# Task prompt
In the listing below, locate the line with "This screenshot has" and the line with "Open the Fotogalerie image icon", then output both and everything between them exactly, minus any pictures.

# Available data
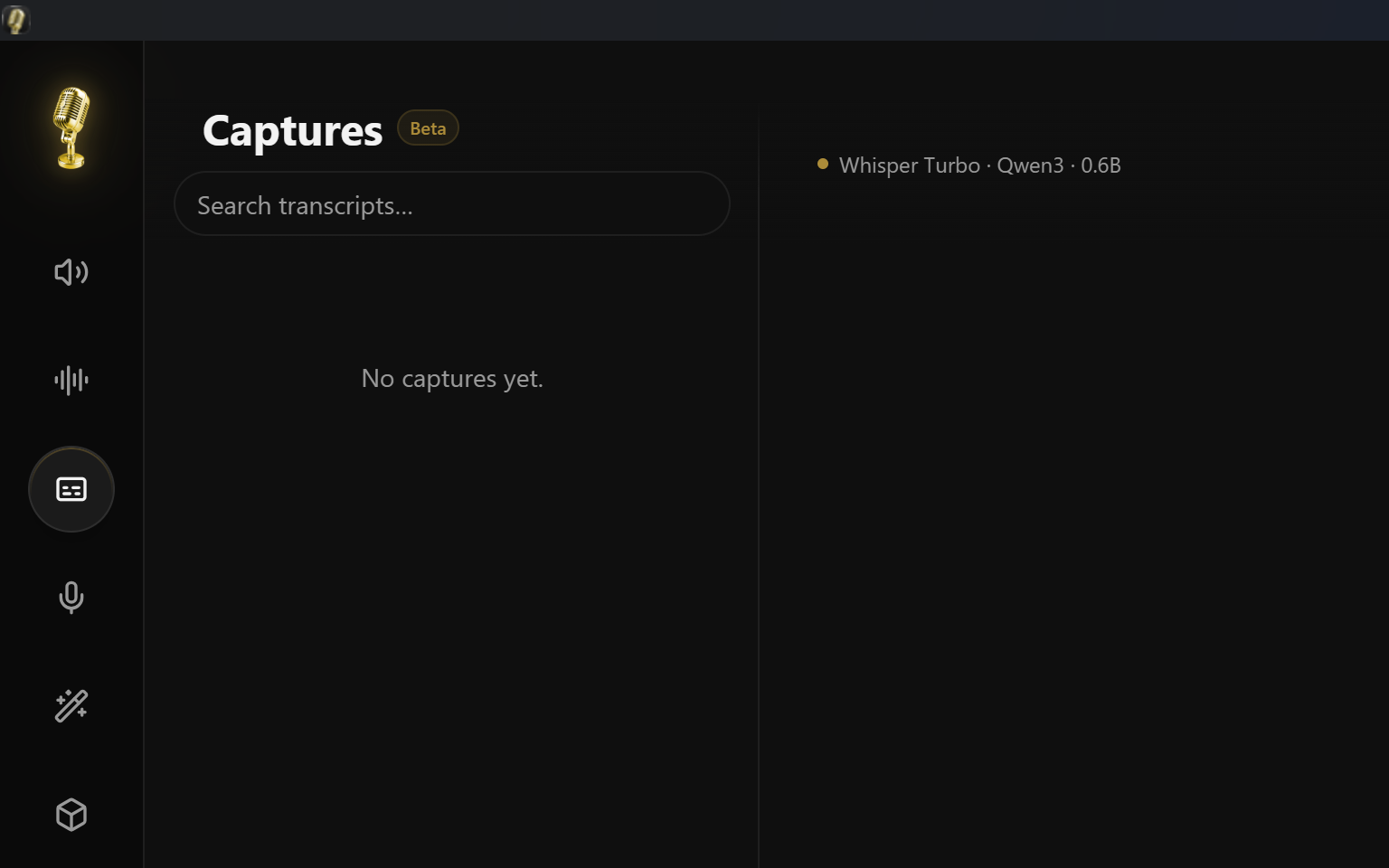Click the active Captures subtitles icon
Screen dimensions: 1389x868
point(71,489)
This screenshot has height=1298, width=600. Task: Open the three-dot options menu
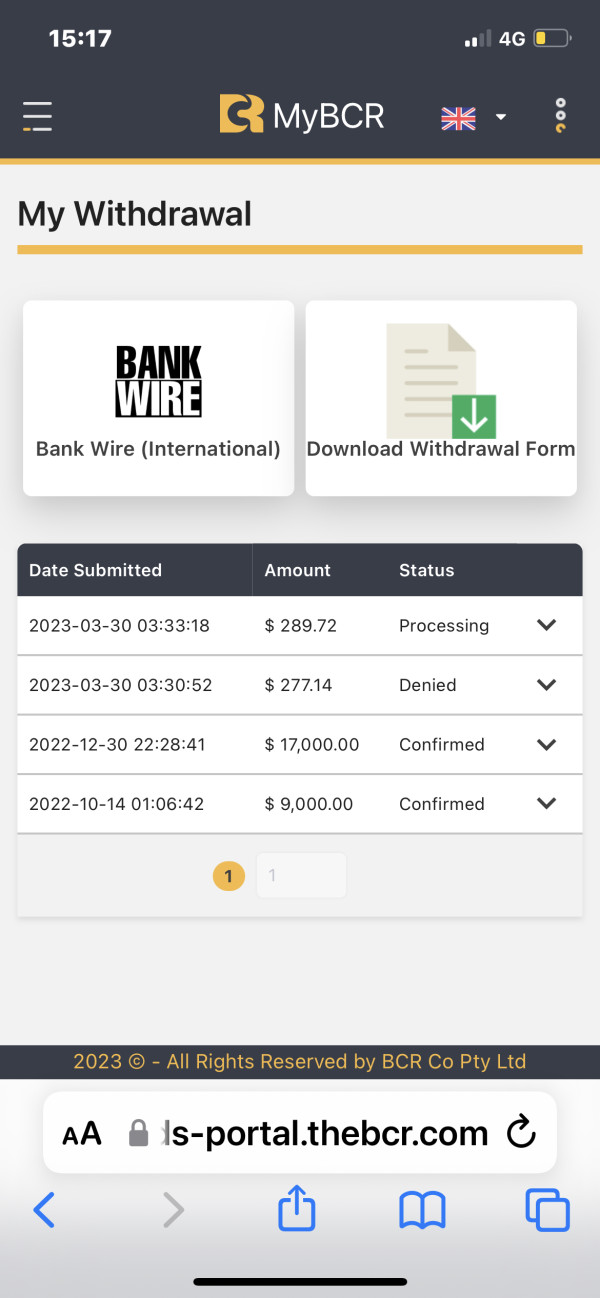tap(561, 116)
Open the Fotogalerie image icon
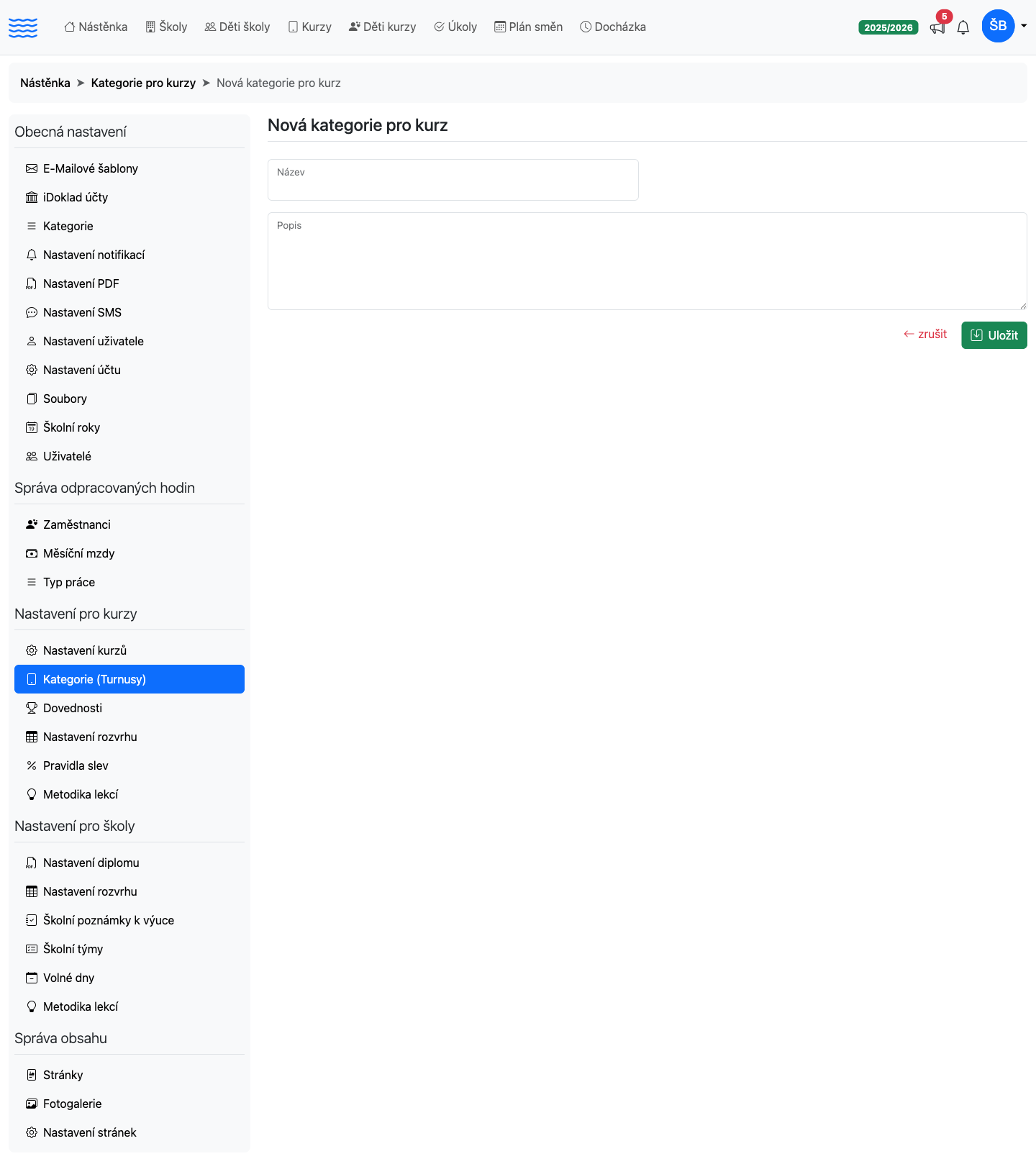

---

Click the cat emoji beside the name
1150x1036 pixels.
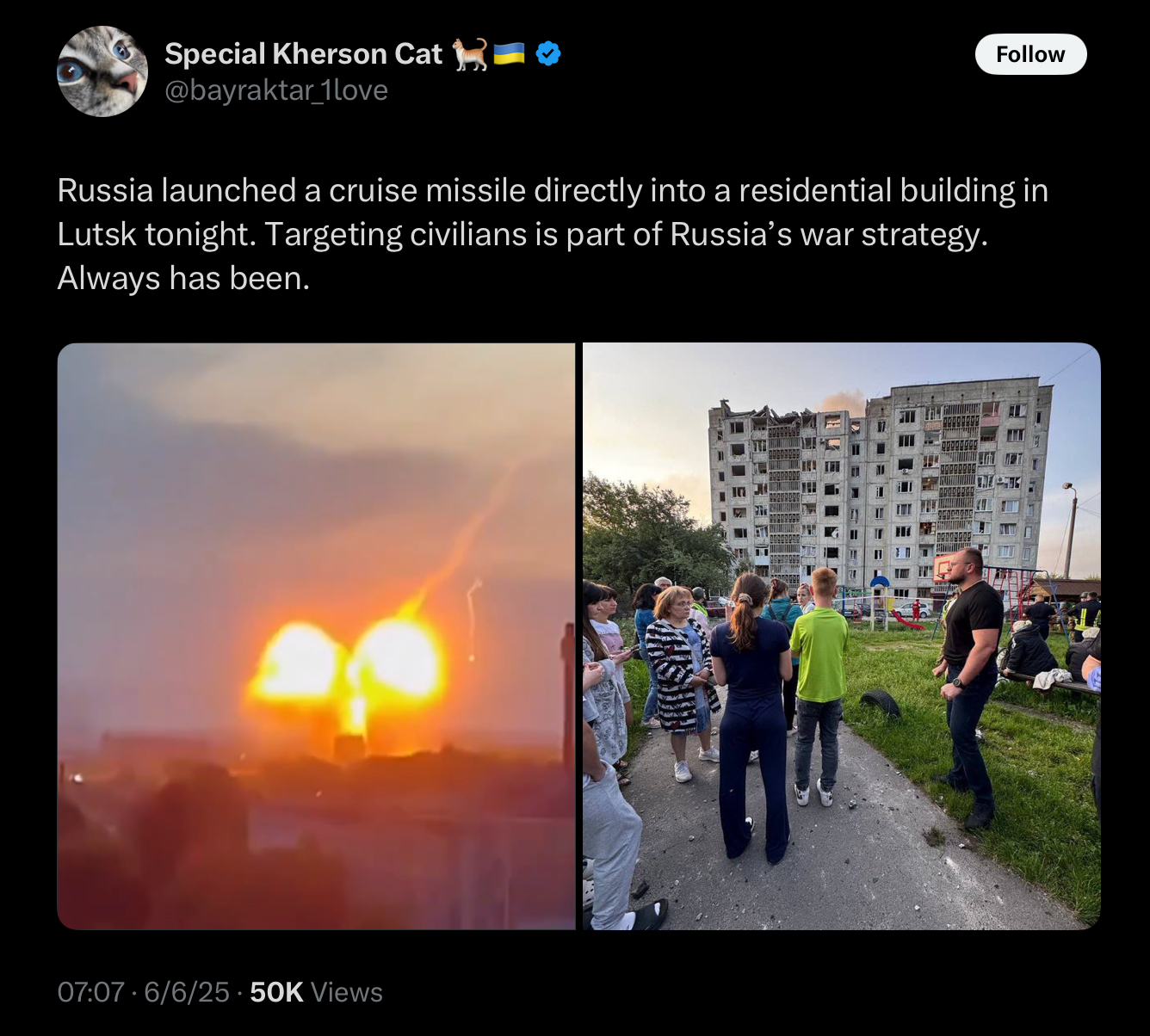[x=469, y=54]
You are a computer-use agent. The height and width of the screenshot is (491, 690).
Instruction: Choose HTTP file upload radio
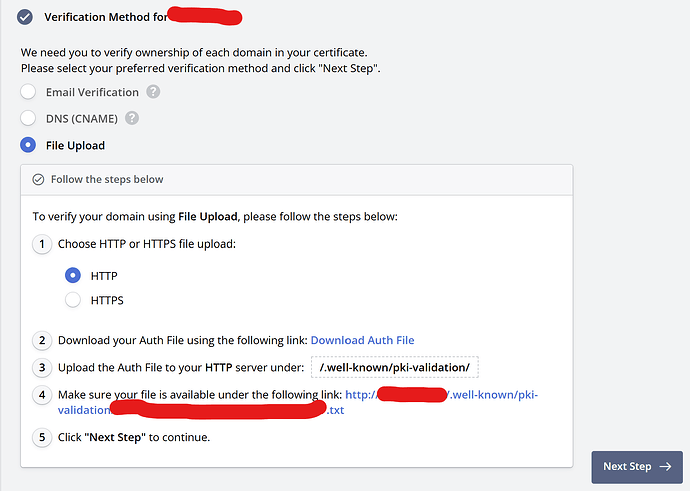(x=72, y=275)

# Task solution
This screenshot has height=1298, width=600. Task: Open the three-dot options menu
tap(561, 116)
Open the Fotogalerie image icon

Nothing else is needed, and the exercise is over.